= Fragmento del documento =
========================================================================

Y así llegó el momento que seguramente estaban esperando la mayoría de los presentes, el de la interpretación de Efeméride, destrozando con los golpes de teclas y cuerdas de bajo y la coda final todas las comparaciones con el cuarteto ese del nombre tan largo con el que deben estar ya hasta los cojones de que los comparen cada vez que la tocan. La aguja transformó la sala en una discoteca llena de gente frustrada por no poder bailar y después Iñigo se transfiguró en el Rick Wakeman de la sencillez de las Seis esposas de Enrique VIII, para acompañarse cantando La loa que añoré sin la pompa y boato al que después se entregó el otro y continuar el camino así iniciado con Emilio el Busagre.
Resultaría estéril y gratuito buscar frases elogiosas y recurrir a tópicos para terminar de manera épica y lapidaria esta crónica, que ya se va alargando demasiado, así que lo mejor es decir que tan magnífico concierto hubiese tenido un final muy adecuado con las que siguieron, Rosario y Mr. Clack, y dejar que cada uno se imagine a Germán, que entró al camerino mientras los otros navegaban en un instrumental, para salir de él sin pantalones y con una chilaba con la que más que Rafael, el español que tiene un kebab, se parecía al Peter Green de Oh well, sobre todo cuando se colgó la guitarra de nuevo, para cerrar el set con la canción que ya te puedes imaginar.
Después de tanto bueno yo hubiese salido mosqueado de la sala si hubiesen terminado de verdad con el puto kebab, pero volvieron para hacernos recordar en el bis con su Vietnam cómo hubiese sido ver a los Doors interpretando The end en directo y me reconcilié con ellos, aunque no lo enlazasen con Veo negro tal como lo hicieron hace dos años en Alcalá.

========================================================================

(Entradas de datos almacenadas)
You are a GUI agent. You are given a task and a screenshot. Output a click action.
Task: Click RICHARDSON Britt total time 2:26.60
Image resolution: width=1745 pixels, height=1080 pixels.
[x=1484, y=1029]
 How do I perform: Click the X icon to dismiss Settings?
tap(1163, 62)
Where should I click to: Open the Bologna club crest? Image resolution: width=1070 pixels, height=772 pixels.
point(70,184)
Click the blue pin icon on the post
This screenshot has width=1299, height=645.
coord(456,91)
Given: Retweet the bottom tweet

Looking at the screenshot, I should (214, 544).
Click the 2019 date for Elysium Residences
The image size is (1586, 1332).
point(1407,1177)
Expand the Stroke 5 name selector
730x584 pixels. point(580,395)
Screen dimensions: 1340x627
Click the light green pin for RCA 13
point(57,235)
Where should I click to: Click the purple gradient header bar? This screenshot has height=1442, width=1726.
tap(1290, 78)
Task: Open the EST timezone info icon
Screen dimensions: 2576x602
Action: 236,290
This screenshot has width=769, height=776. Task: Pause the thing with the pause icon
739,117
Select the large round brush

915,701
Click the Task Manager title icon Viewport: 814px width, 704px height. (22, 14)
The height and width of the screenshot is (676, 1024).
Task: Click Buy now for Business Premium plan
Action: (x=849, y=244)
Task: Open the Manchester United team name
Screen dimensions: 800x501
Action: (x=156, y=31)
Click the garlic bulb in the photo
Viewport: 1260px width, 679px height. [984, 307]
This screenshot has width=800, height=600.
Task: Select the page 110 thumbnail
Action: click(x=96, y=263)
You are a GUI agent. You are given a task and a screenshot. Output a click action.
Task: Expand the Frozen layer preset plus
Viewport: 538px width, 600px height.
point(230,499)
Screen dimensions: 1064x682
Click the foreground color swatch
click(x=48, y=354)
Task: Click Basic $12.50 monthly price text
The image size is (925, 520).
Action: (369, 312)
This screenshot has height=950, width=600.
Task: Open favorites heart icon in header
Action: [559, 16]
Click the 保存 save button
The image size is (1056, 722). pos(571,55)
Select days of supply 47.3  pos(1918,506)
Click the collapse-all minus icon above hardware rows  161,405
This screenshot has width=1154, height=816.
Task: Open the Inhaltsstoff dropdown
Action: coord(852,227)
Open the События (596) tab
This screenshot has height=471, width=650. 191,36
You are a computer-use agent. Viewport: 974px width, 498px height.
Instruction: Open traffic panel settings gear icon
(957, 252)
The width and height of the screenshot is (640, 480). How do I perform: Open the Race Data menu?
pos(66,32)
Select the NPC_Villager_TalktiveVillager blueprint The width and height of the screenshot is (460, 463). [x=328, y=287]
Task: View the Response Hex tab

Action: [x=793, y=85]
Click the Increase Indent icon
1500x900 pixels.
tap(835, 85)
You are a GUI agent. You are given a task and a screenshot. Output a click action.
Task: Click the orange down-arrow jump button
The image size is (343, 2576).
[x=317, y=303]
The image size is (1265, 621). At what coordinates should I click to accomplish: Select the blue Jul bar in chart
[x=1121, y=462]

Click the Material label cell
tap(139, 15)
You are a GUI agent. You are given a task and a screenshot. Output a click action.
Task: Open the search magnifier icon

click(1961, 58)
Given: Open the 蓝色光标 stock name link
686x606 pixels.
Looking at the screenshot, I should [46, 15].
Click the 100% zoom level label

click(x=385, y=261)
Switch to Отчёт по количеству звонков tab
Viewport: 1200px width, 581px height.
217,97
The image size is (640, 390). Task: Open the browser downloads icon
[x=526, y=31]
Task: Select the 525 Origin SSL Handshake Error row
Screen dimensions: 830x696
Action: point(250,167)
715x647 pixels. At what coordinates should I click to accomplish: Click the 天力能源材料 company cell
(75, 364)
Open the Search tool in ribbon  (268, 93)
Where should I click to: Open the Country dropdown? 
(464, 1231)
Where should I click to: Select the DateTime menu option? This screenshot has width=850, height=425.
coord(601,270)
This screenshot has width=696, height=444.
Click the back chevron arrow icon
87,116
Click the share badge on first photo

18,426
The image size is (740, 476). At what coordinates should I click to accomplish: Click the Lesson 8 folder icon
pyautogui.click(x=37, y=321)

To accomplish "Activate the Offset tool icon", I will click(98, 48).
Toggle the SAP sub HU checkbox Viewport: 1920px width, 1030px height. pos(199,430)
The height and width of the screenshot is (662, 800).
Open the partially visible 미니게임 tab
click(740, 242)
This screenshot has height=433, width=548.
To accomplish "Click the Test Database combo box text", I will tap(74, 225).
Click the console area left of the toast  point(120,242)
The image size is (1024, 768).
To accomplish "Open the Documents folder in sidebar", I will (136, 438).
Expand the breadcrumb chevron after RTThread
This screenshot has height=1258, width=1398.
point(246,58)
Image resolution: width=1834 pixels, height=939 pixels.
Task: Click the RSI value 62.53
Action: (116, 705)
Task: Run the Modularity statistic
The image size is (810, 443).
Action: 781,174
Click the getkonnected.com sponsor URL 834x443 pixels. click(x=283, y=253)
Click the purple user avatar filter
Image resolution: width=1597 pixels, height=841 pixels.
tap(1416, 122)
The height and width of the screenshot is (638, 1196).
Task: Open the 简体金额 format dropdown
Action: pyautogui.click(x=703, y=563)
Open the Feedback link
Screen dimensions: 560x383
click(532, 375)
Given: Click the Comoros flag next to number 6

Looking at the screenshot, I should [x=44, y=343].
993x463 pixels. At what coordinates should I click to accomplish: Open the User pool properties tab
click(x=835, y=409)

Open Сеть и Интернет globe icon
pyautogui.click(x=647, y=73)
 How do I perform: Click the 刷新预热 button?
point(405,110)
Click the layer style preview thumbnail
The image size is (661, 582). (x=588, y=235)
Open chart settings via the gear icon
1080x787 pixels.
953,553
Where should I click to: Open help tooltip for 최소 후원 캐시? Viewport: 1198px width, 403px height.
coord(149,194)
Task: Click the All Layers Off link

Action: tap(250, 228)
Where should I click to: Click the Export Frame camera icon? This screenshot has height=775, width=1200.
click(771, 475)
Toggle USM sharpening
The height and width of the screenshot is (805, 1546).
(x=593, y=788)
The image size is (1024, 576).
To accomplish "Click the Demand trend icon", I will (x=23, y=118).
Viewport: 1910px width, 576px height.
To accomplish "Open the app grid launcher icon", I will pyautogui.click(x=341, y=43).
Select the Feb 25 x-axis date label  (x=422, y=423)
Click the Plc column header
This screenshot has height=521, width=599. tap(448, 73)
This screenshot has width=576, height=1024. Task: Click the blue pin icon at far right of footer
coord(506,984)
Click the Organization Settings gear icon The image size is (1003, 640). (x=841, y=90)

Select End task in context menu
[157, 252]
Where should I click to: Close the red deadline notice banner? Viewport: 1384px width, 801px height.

========================================================================

= Enunciado de la tarea =
Copia sin cambios el pasaje de la crónica del concierto que arranca con las palabras que contienen "Después de tanto" y concluye con "años en Alcalá.".

= Solución =
Después de tanto bueno yo hubiese salido mosqueado de la sala si hubiesen terminado de verdad con el puto kebab, pero volvieron para hacernos recordar en el bis con su Vietnam cómo hubiese sido ver a los Doors interpretando The end en directo y me reconcilié con ellos, aunque no lo enlazasen con Veo negro tal como lo hicieron hace dos años en Alcalá.